The entrepreneurial ecosystem in Oman is building capacity and many resources exist to help Omani SMEs. The challenge lies in making resources accessible, easy to understand and responsive to the needs of SMEs. We feel the opportunity lies in creating a community of entrepreneurs that are capable of economic impact. Entrepreneurs and startups are the engine of economic impact and diversification. The government and private sector organizations here in Oman are providing much support, in fact, one could argue too much. It is not the government’s responsibility to create entrepreneurs. It is the responsibility of government to fulfill the needs of entrepreneurs for knowledge, market data, favorable policies, minimal bureaucracy, access to capital, etc.
What are your tips for aspiring entrepreneurs in Oman?

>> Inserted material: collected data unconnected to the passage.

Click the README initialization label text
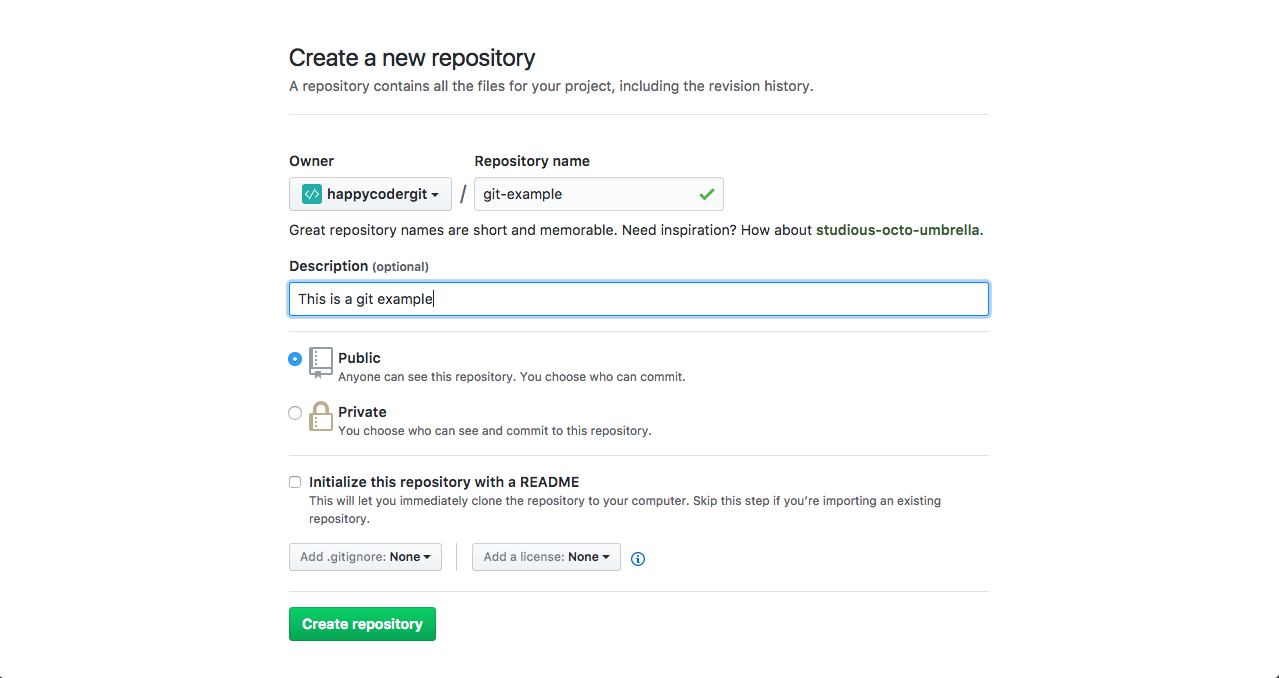This screenshot has width=1279, height=678. pos(444,482)
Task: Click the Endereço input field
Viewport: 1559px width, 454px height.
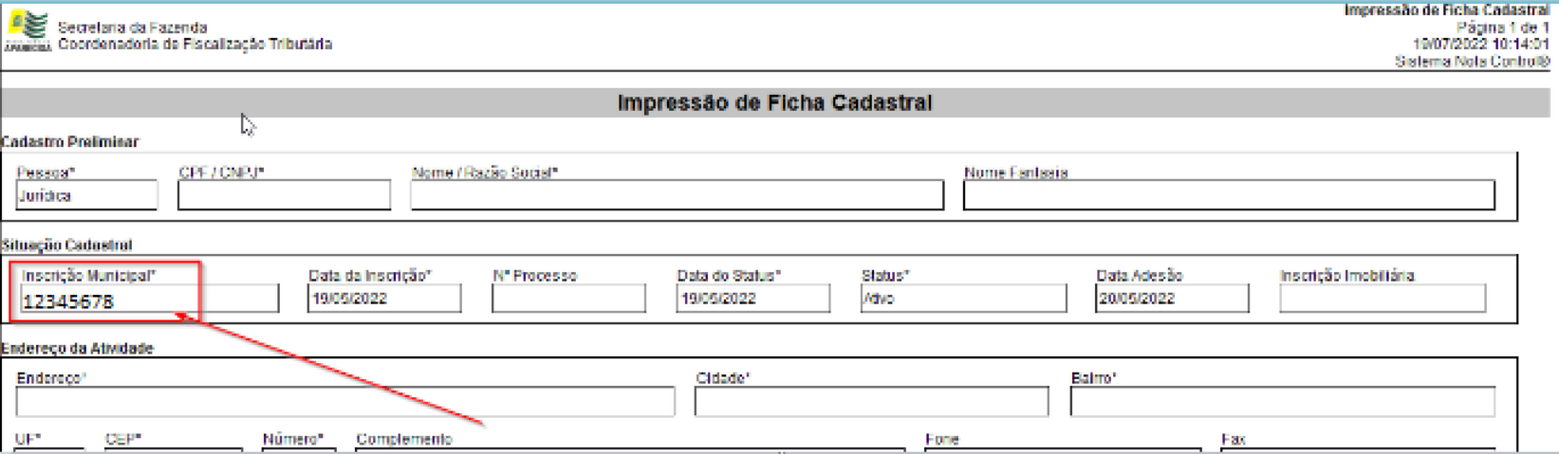Action: click(x=346, y=401)
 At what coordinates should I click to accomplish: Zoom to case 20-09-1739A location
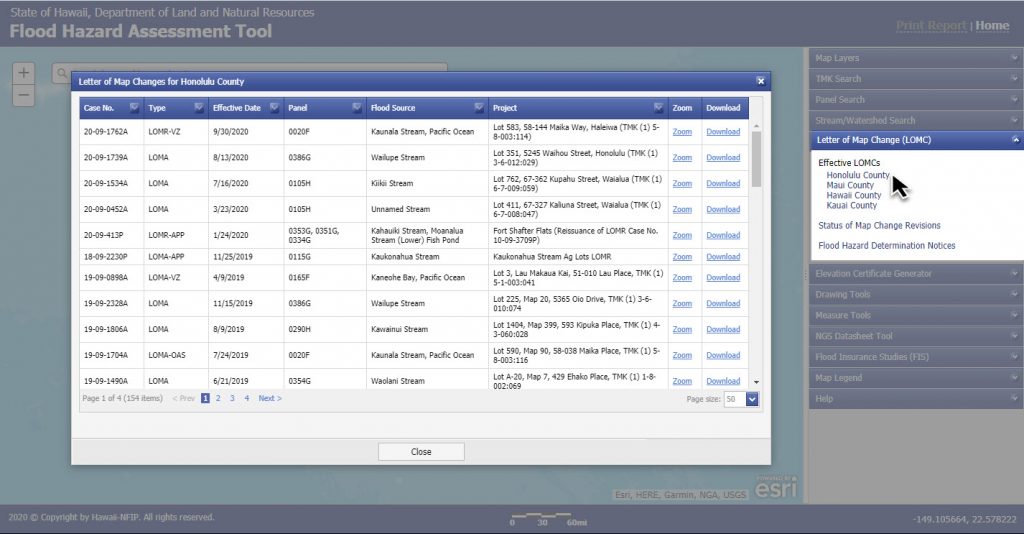682,158
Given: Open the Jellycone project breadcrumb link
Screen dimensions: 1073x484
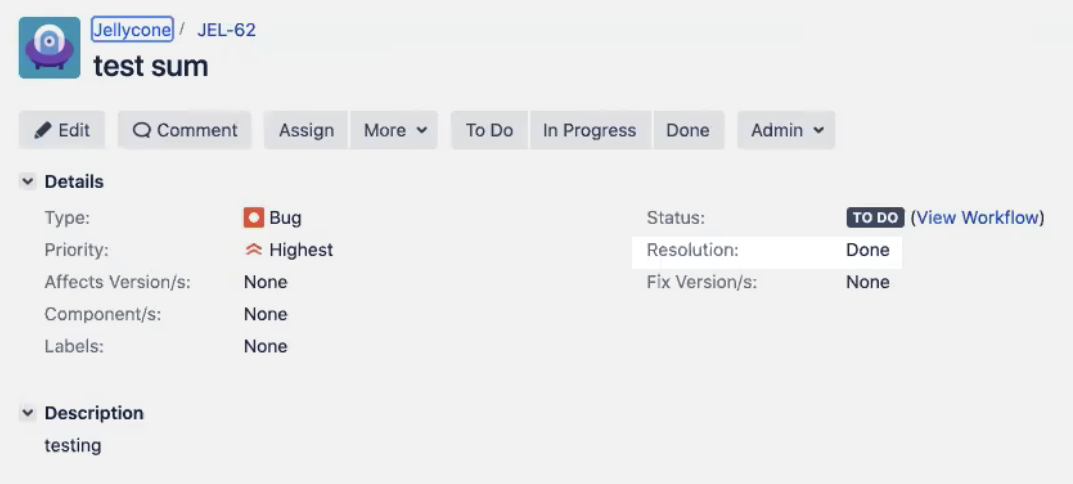Looking at the screenshot, I should (x=132, y=29).
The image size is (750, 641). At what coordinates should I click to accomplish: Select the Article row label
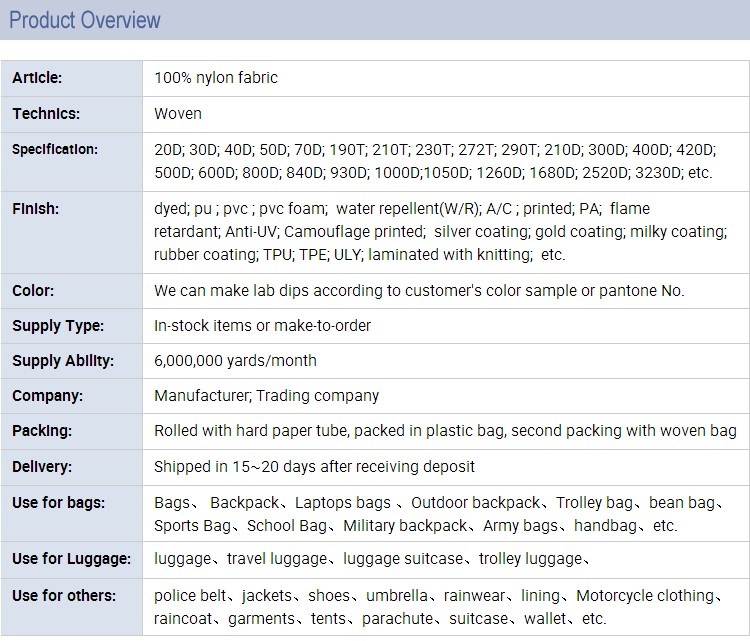37,78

I can’t say enough about the need for SMEs to understand their business, target market and financial model. I see too many startups tackle businesses that have been done 500 times. And they do it without understanding the pitfalls of entering a saturated market. This is a time of great innovation and disruptive ideas. But ideas are a commodity. Only those that know how to implement will be successful. The best approach to starting a business is simple. Read, ask, compare. Voraciously read about the market you want to enter, read about startup business models, read about competitors, research market data, go-to-market strategies, etc. Google is your friend. Tap into the world’s collective knowledge via Google. Ask anyone who will talk to you about your idea. Use their feedback to dig deeper and convince yourself that you’ve got a winning idea. Don’t get ‘married’ to your idea too soon. Give yourself time to research every aspect of it. Reach out to industry associations, search for industry experts on LinkedIn, connect with people or leaders who may have expertise. Allow yourself to formulate multiple ideas. Then, compare: who is already doing it or something similar to it. Look at potential competitors, collaborators, and strategic partners. And most importantly- surround yourself with people who understand what you are going through and can support you. That’s what Startup Oman aspires to be- the place entrepreneurs call home.